In principle, we do the same thing as with any claim (whether explicitly or otherwise): - Estimate the expected value of (directly) testing the claim. - Test it if and only if (directly) testing it has positive EV.
The point here isn’t that the claim is special, or that AI is special—just that the EV calculation consistently comes out negative (unless someone else is about to do something even more dangerous—hence the need for coordination).
This is unusual and inconvenient. It appears to be the hand we’ve been dealt. I think you’re asking the right question: what is one supposed to do with a claim that can’t be empirically tested?
No deceptive or dangerous AI has ever been built or empirically tested. (1)
Historically AI capabilities have consistently been “underwhelming”, far below the hype. (2)
If we discuss “ok we build a large AGI, give it persistent memory and online learning, and isolate it in an air gapped data center and hand carry data to the machine via hardware locked media, what is the danger” you are going to respond either with:
“I don’t know how the model escapes but it’s so smart it will find a way” or (3)
“I am confident humanity will exist very far into the future so a small risk now is unacceptable (say 1-10 percent pDoom)”.
and if I point out that this large ASI model needs thousands of H100 accelerator cards and megawatts of power and specialized network topology to exist and there is nowhere to escape to, you will argue “it will optimize itself to fit on consumer PCs and escape to a botnet”. (4)
Have I summarized the arguments?
Like we’re supposed to coordinate an international pause and I see 4 unproven assertions above that have zero direct evidence. The one about humanity existing far into the future I don’t know I don’t want to argue that because it’s not falsifiable.
Thanks I mean more in terms of “how can we productively resolve our disagreements about this?”, which the EV calculations are downstream of. To be clear, it doesn’t seem to me that this is necessarily the hand we’ve been dealt but I’m not sure how to reduce the uncertainty.
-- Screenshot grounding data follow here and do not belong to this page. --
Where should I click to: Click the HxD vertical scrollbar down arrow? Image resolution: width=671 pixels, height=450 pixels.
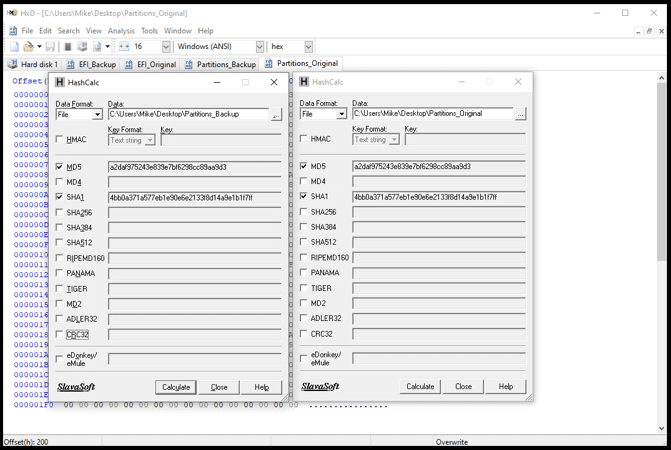pyautogui.click(x=661, y=429)
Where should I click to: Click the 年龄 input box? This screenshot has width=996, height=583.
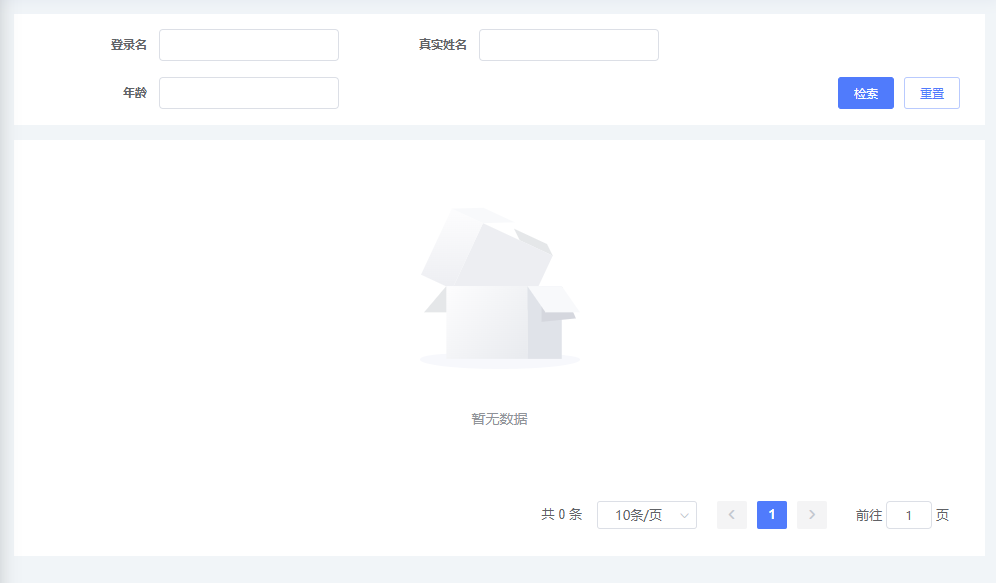pos(248,92)
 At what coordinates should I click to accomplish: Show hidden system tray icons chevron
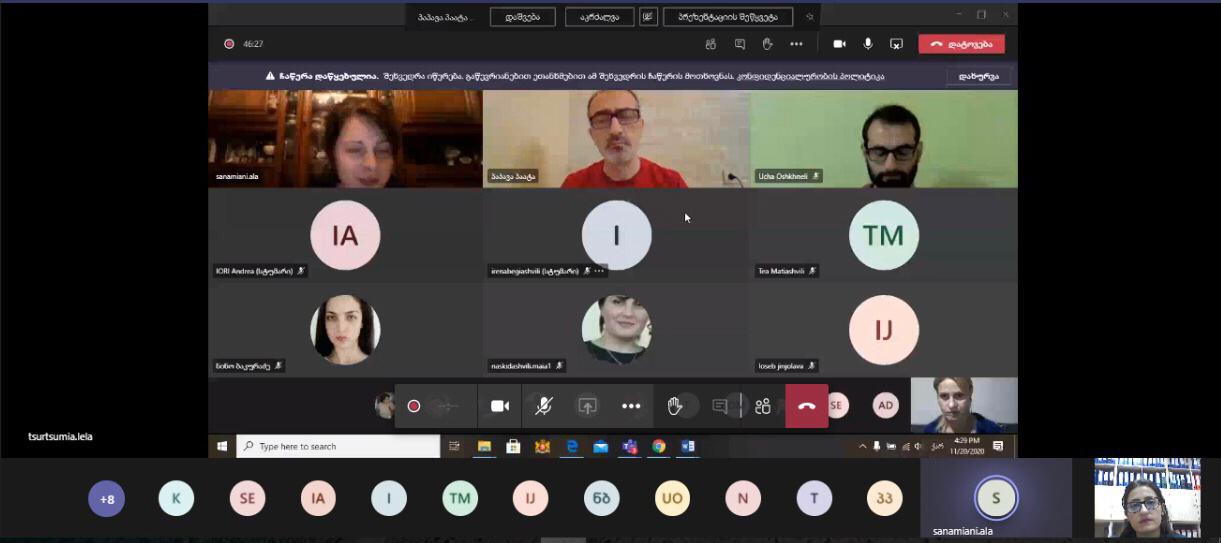(x=862, y=447)
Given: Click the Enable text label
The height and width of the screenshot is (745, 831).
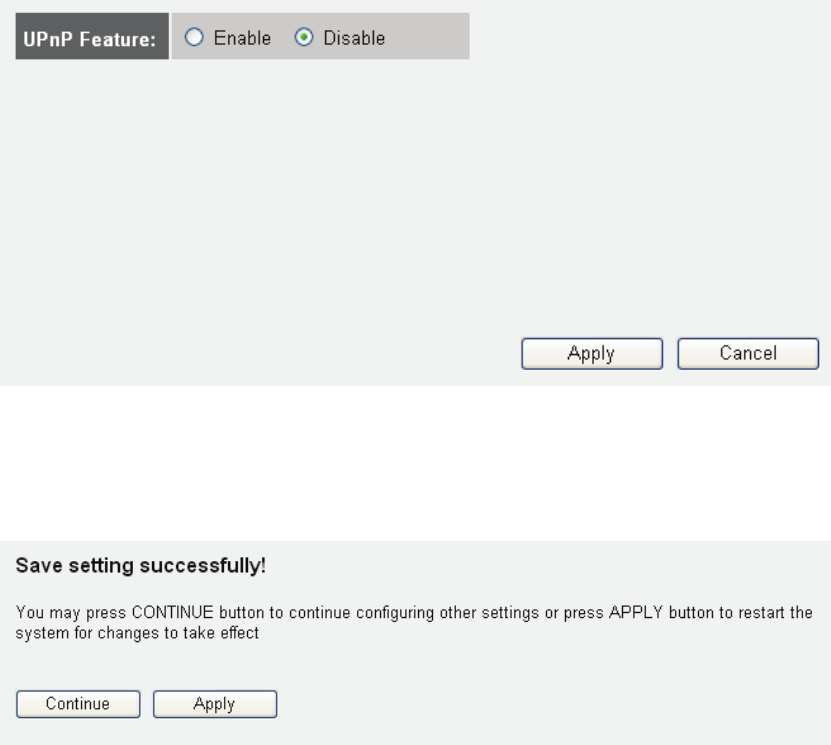Looking at the screenshot, I should [242, 38].
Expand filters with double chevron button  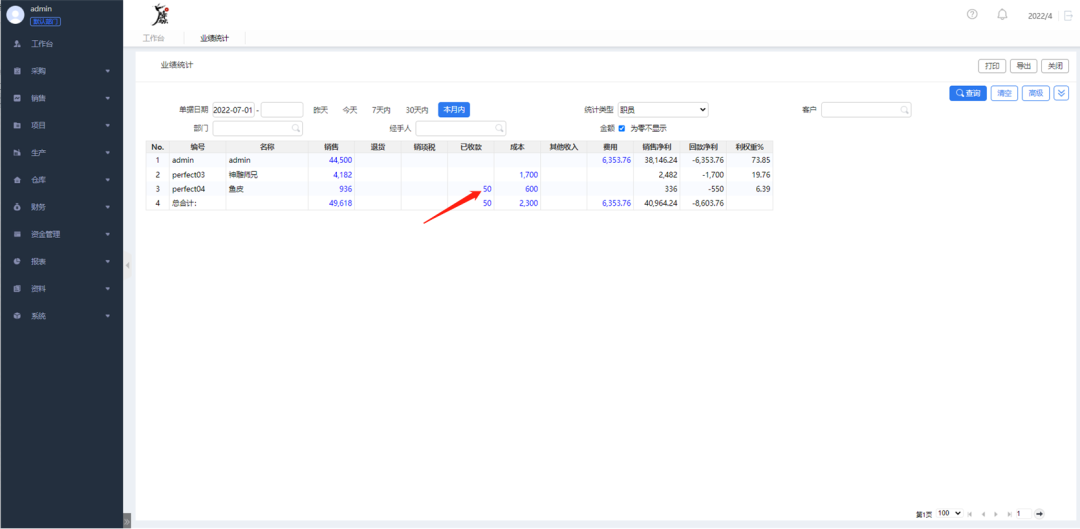pyautogui.click(x=1061, y=93)
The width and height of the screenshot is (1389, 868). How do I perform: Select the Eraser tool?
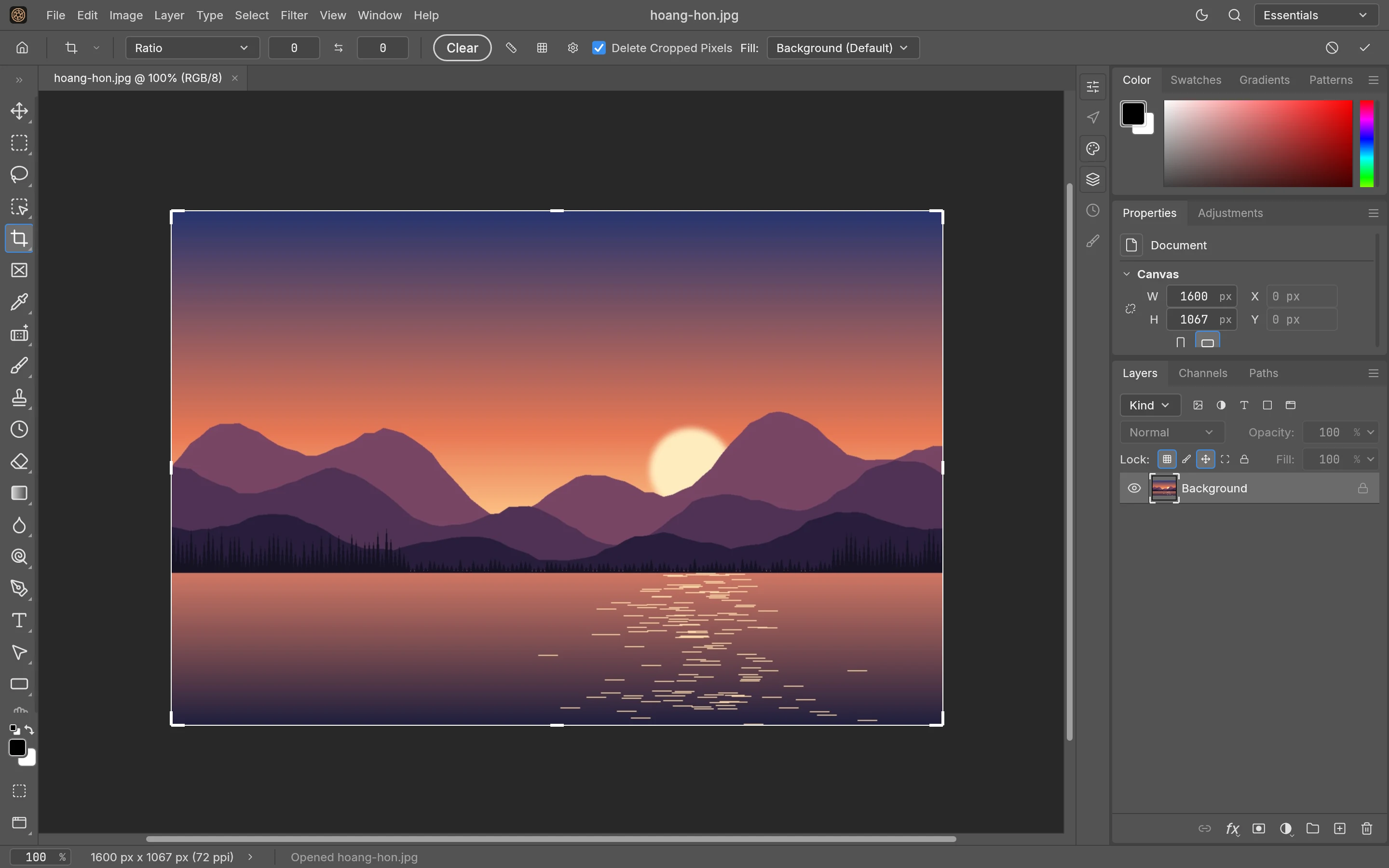click(19, 461)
At the risk of sidestepping the question, the obvious move seems to be “try harder to make the claim empirically testable”! For example, in the case of deception, which I think is a central example we could (not claiming these ideas are novel):
Test directly for deception behaviourally and/or mechanistically (I’m aware that people are doing this, think it’s good and wish the results were more broadly shared).
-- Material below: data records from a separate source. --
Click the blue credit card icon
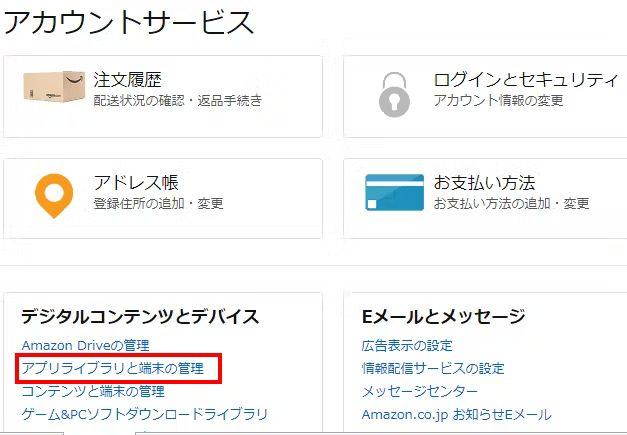This screenshot has width=627, height=435. 393,193
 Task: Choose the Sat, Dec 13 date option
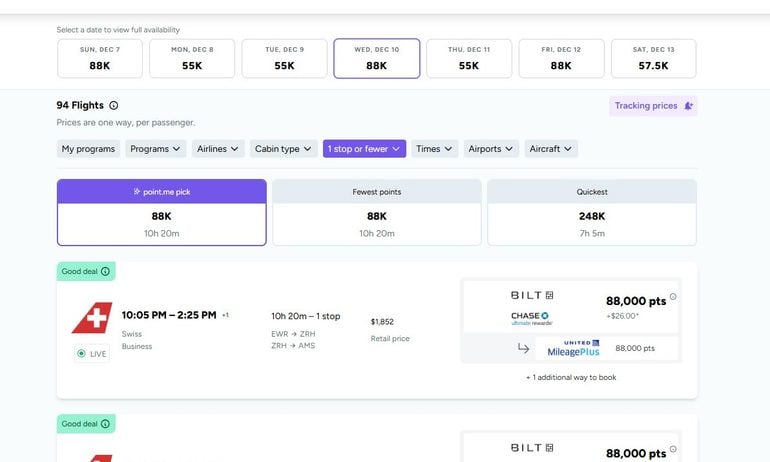pos(653,58)
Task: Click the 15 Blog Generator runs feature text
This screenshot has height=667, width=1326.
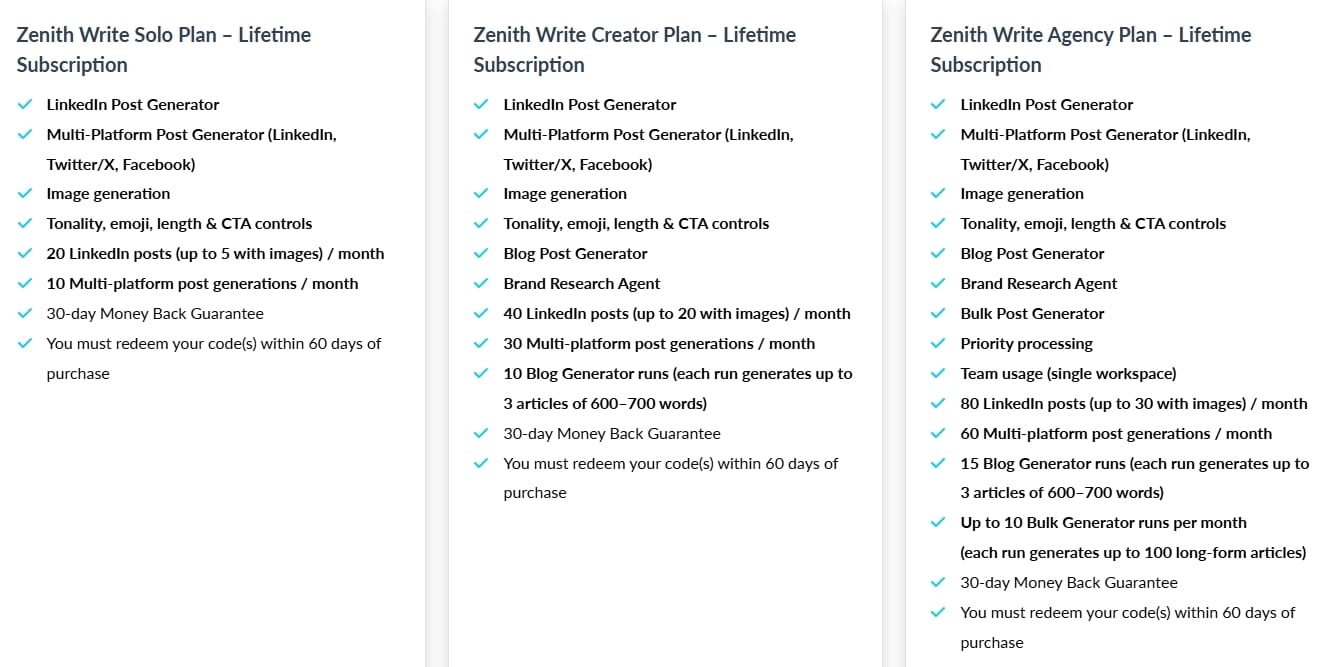Action: click(x=1135, y=464)
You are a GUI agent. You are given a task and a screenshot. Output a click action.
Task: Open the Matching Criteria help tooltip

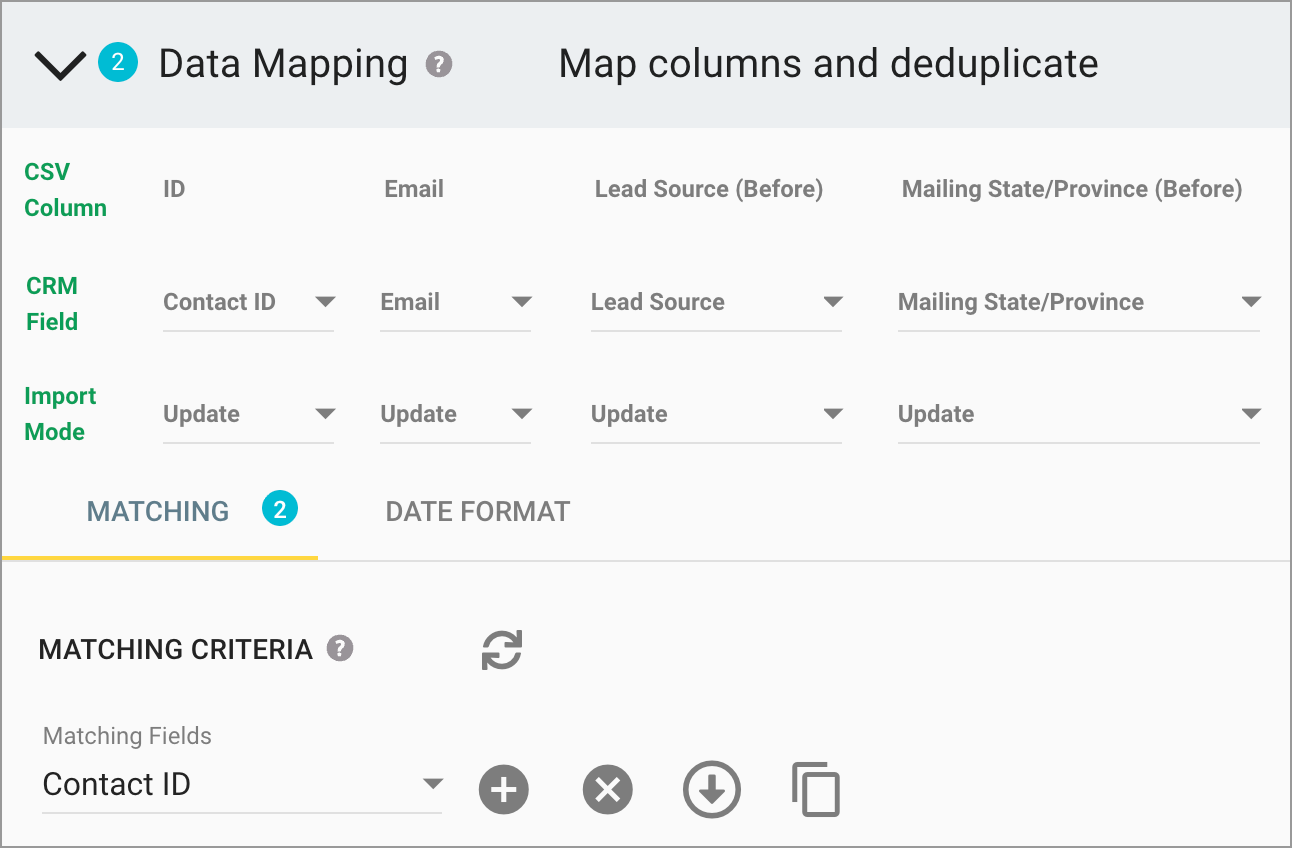pyautogui.click(x=339, y=649)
Think about what aspects of deception make it particularly hard, and try to study those in isolation and test those. The most important example seems to me to be precursors: finding more testable analogues to the question of “before we get good, undetectable deception do we get kind of crappy detectable deception?”
Obviously these all run some (imo substantially lower) risks but seem well worth doing. Before we declare the question empirically inaccessible we should at least do these and synthesise the results (for instance, what does grokking say about (2)?).
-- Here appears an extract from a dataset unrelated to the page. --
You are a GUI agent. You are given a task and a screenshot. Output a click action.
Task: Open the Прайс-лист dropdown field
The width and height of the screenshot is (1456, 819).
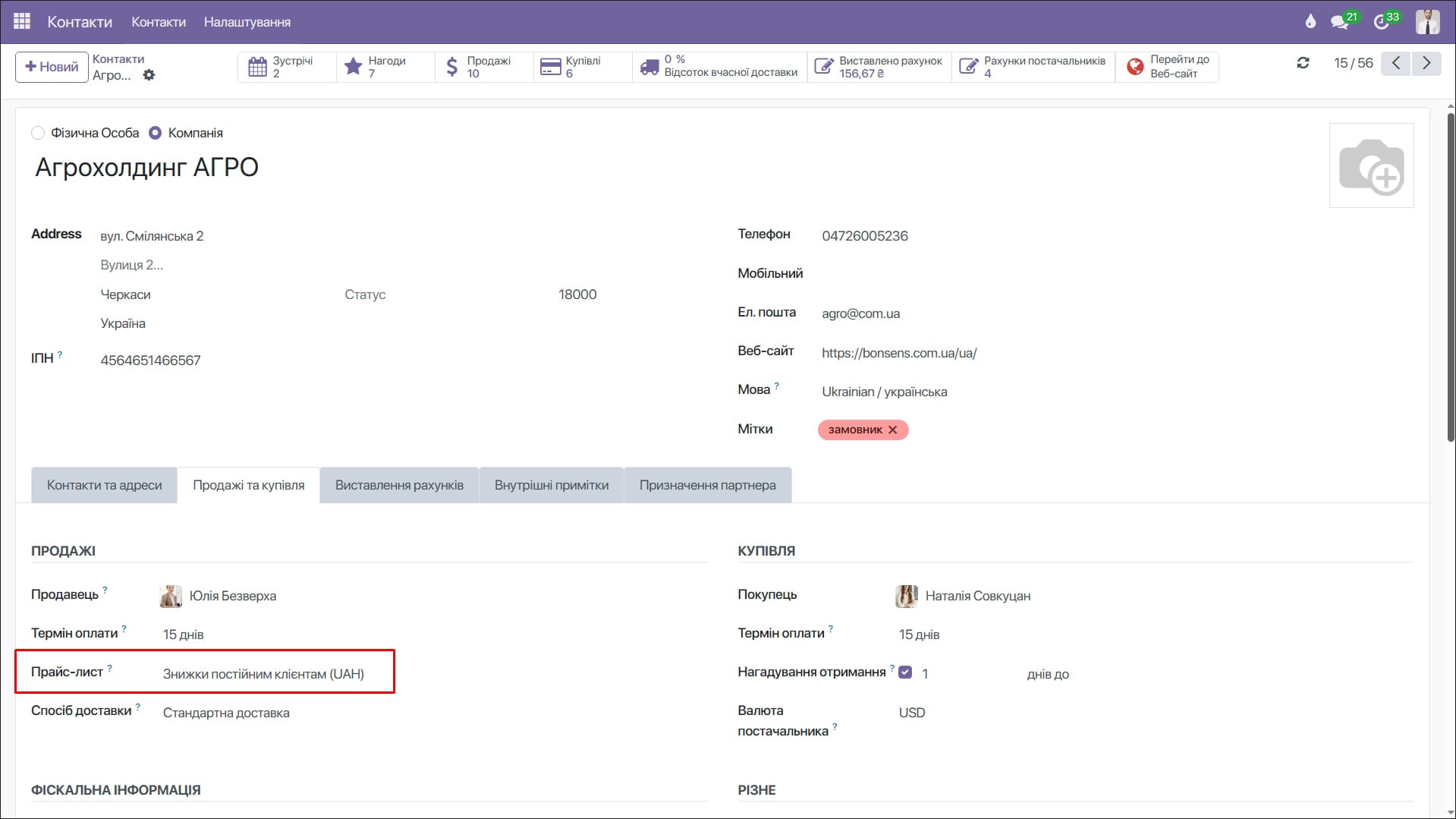(263, 674)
(I’m spinning this comment out because it’s pretty different in style and seems worth being able to reply to separately. Please let me know if this kind of chain-posting is frowned upon here.)
Another downside to declaring things empirically out of reach and relying on priors for your EV calculations and subsequent actions is that it more-or-less inevitably converts epistemic disagreements into conflict.
If it seems likely to you that this is the way things are (and so we should pause indefinitely) but it seems highly unlikely to me (and so we should not) then we have no choice but to just advocate for different things. There’s not even the prospect of having recourse to better evidence to win over third parties, so the conflict becomes no-holds-barred. I see this right now on Twitter and it makes me very sad. I think we can do better.
(apologies for slowness; I’m not here much) I’d say it’s more about being willing to update on less direct evidence when the risk of getting more direct evidence is high.
Clearly we should aim to get more evidence. The question is how to best do that safely. At present we seem to be taking the default path—of gathering evidence in about the easiest way, rather than going for something harder, slower and safer. (e.g. all the “we need to work with frontier models” stuff; I do expect that’s most efficient on the empirical side; I don’t expect it’s a safe approach)
For demonstration, we can certainly do useful empirical stuff—ARC Evals already did the lying-to-a-taskrabbit worker demonstration (clearly this isn’t anything like deceptive alignment, but it’s deception [given suitable scaffolding]).
I think that other demonstrations of this kind will be useful in the short term.
For avoiding all forms of deception, I’m much more pessimistic—since this requires us to have no blind-spots, and to address the problem in a fundamentally general way. (personally I doubt there’s a [general solution to all kinds of deception] without some pretty general alignment solution—though I may be wrong)
I’m sure we’ll come up with solutions to particular types of / definitions of deception in particular contexts. This doesn’t necessarily tell us much about other types of deception in other contexts. (for example, this kind of thing—but not only this kind of thing)
I’d also note that “reducing the uncertainty” is only progress when we’re correct. The problem that kills us isn’t uncertainty, but overconfidence. (though granted it might be someone else’s overconfidence)
In principle, we do the same thing as with any claim (whether explicitly or otherwise):
- Estimate the expected value of (directly) testing the claim.
- Test it if and only if (directly) testing it has positive EV.
The point here isn’t that the claim is special, or that AI is special—just that the EV calculation consistently comes out negative (unless someone else is about to do something even more dangerous—hence the need for coordination).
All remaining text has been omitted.